Self-Directed AI: Ethics in Predictive Learning

Published by The Solid State Press on

The field of AI is riddled with ethical quandaries. As we develop our machines to act with more free agency, how then do we ensure they act ethically? 

Self-directed artificial intelligence, or predictive learning, is a tantalizing prospect that stands to revolutionize the entire machine learning industry. With it comes a degree of autonomy not demonstrated in current supervised learning algorithms, such as the ones used in self-driving cars. 
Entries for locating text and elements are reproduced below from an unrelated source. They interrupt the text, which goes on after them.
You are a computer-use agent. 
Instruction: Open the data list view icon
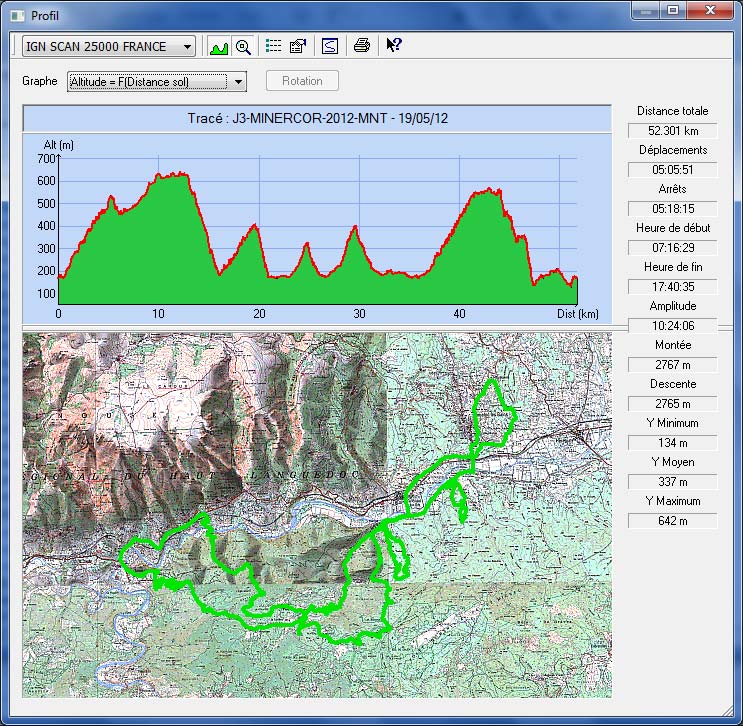point(273,46)
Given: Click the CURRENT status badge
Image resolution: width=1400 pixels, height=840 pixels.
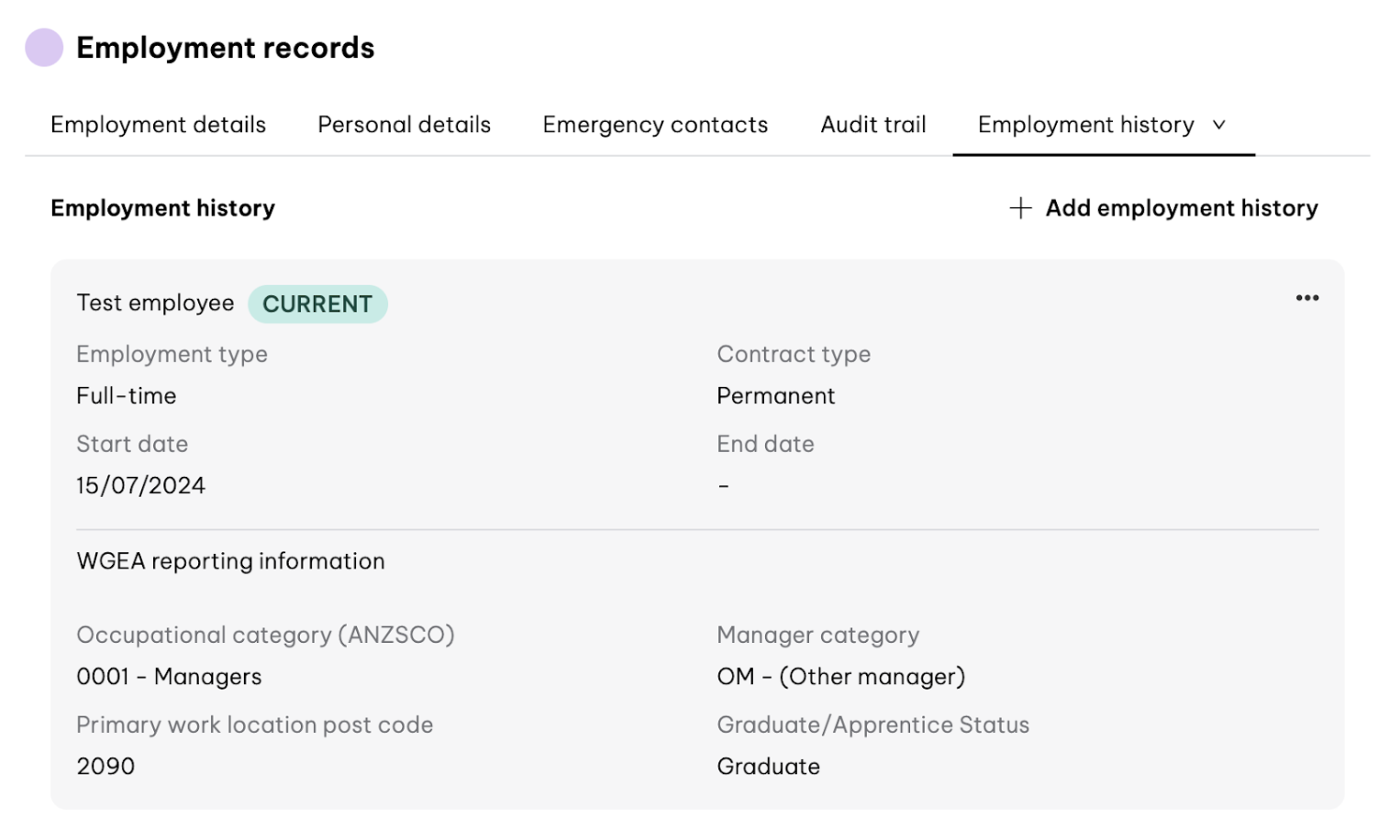Looking at the screenshot, I should pos(317,304).
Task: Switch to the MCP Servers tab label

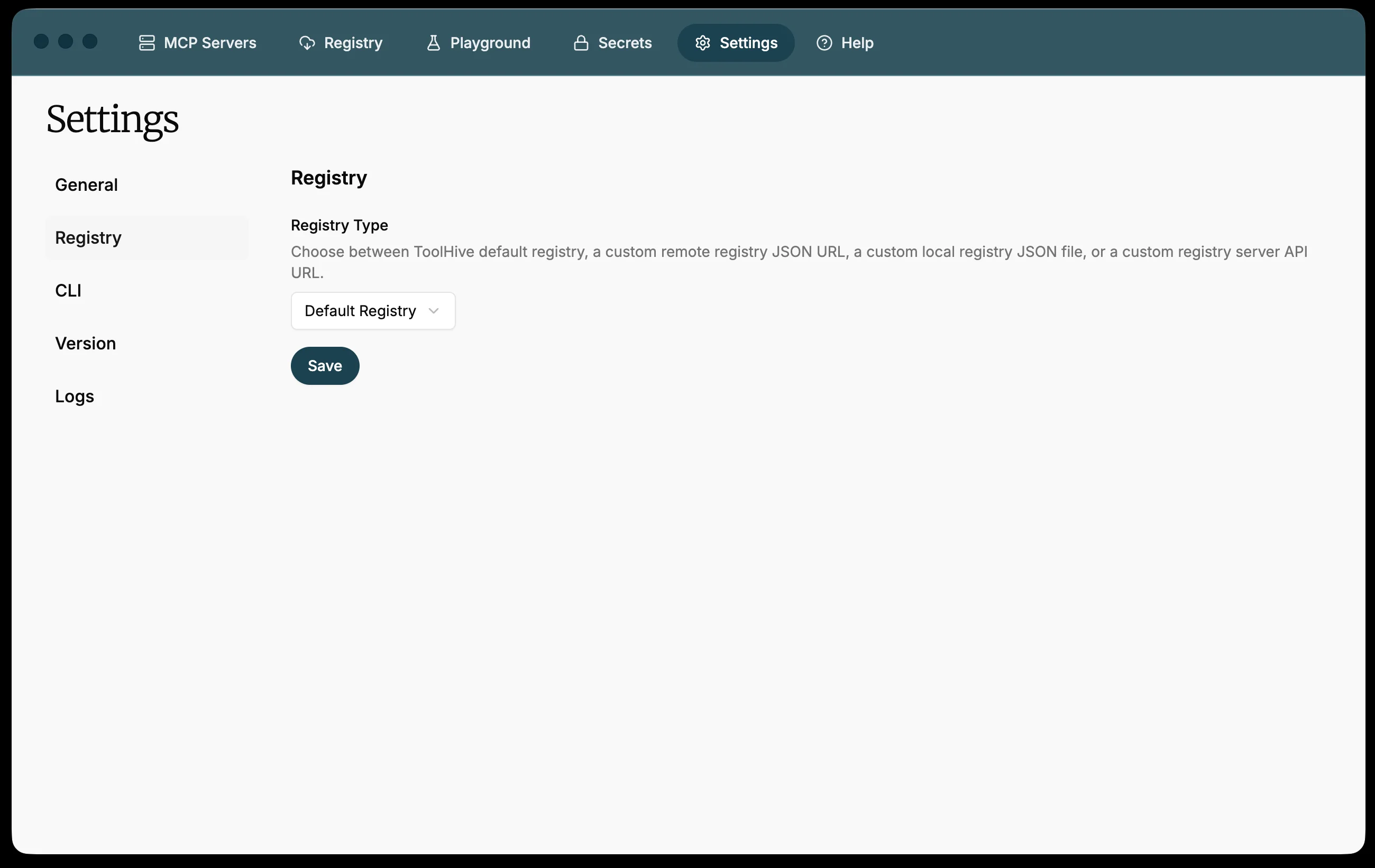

Right now, we must teach our machines the difference between right and wrong. However, if we are to move toward more self-directed algorithms, we must create an ethical model that can be replicated without human input. A moral code for our algorithms. 

There are already active steps being taken to canonize our collective values as a society. MIT’s Moral Machine is a prime example. It asks humans to assess several emergency scenarios for an autonomous vehicle and records their responses. For example, should a car prioritize the life of a single driver or the lives of a group of pedestrians? What if those pedestrians are all criminals and the driver is a doctor? 

While the scenarios only pertain to self-driving cars, the website attempts to define our collective morality—do certain lives hold more value over others? 

Although posing ethical questions as MIT does will become increasingly important as we delve further into automation and artificial intelligence, they present a binary view of morality that somewhat misses the point of defining a universal code of ethics. Choosing scenario A over scenario B isn’t a realistic assessment of human morals because in a real life situation, the choices of action can be near infinite.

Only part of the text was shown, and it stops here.